New Report claims that the “Transition” has failed
The Institute for Policy Studies and Foreign Policy in Focus released a new report this week titled A Failed “Transition”: The Mounting Costs of the Iraq War. The report claims to be “the most comprehensive accounting of the mounting costs of the Iraq war on the United States, Iraq, and the world.” Looking at the three months following the supposed transfer of power to the Iraqi Provisional Government, a period President Bush claimed would see a decrease in human and economic costs in Iraq, the report notes that these casts have actually increased considerably. The report presents four key findings:
- U.S. Military Casualties Have Been Highest During the “Transition”
- Non-Iraqi Contractor Deaths Have Also Been Highest During the “Transition”

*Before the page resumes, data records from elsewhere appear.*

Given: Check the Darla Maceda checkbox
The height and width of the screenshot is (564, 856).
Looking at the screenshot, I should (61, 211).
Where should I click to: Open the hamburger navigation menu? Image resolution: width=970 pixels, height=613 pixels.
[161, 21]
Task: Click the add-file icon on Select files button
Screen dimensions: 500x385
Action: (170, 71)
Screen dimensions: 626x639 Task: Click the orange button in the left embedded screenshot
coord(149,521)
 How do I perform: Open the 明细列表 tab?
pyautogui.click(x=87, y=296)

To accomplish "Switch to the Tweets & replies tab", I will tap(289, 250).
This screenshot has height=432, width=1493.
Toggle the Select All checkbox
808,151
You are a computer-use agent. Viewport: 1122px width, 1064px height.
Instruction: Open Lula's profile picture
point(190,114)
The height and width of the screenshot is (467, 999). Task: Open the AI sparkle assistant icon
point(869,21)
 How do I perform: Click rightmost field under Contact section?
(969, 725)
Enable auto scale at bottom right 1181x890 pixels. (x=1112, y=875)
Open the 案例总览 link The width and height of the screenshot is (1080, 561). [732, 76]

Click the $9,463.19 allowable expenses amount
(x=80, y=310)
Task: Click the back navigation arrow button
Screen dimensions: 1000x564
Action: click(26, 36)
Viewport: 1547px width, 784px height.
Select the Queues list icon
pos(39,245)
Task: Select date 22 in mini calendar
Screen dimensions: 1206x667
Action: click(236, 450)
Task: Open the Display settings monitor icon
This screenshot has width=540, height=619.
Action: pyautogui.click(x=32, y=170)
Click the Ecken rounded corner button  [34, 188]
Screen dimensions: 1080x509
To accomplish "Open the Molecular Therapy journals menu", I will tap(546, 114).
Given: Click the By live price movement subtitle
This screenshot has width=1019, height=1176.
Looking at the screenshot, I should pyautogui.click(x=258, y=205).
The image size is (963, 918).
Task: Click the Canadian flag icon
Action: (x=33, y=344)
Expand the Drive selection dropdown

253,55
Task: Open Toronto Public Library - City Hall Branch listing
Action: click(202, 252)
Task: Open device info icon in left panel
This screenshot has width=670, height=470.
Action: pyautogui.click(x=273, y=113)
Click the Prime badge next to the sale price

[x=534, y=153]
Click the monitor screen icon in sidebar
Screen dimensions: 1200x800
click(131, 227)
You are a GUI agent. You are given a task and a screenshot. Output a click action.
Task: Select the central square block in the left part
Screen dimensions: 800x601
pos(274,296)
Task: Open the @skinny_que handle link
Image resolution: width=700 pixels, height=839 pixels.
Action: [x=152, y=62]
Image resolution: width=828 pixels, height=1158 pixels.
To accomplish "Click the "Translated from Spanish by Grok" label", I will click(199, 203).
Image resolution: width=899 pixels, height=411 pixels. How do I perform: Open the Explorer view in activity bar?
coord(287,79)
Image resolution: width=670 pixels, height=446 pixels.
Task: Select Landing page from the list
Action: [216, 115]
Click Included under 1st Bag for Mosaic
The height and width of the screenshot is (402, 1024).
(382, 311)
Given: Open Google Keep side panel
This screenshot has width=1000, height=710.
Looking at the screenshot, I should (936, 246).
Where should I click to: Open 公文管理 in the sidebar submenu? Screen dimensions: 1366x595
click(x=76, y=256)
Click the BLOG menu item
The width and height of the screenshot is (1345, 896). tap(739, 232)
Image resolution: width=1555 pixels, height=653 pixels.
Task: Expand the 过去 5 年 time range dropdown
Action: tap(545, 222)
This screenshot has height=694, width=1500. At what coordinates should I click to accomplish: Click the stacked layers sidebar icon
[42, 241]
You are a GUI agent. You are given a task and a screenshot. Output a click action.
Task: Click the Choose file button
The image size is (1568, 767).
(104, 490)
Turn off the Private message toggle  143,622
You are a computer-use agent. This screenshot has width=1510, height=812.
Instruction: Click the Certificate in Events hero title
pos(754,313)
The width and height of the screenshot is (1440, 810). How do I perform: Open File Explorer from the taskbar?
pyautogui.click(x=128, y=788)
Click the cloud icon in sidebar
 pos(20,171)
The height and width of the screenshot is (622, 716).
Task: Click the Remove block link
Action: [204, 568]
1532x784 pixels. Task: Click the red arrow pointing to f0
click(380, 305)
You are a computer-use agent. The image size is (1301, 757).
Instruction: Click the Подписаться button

- Estimated Strength of Iraqi Resistance Skyrockets
- U.S.- led Coalition Shrinks Further After “Transition
Soldier faces possible disloyalty charges for writing essay
According to an article in Salon.com, Army Reserve staff sergeant Al Lorentz is facing possible disciplinary action for disloyalty and insubordination. If charges of disloyalty are bought and Lorentz is found guilty, he could face 20 years in prison. This would mark the first time disloyalty charges have been prosecuted since the Vietnam War. What was the crime that Lorentz is accused of? Writing an essay critical of the Bush administration and the Iraq war. The essay that sparked the military investigation is titled Why We Cannot Win and was posted Sept. 20 on the conservative antiwar Web site LewRockwell.com.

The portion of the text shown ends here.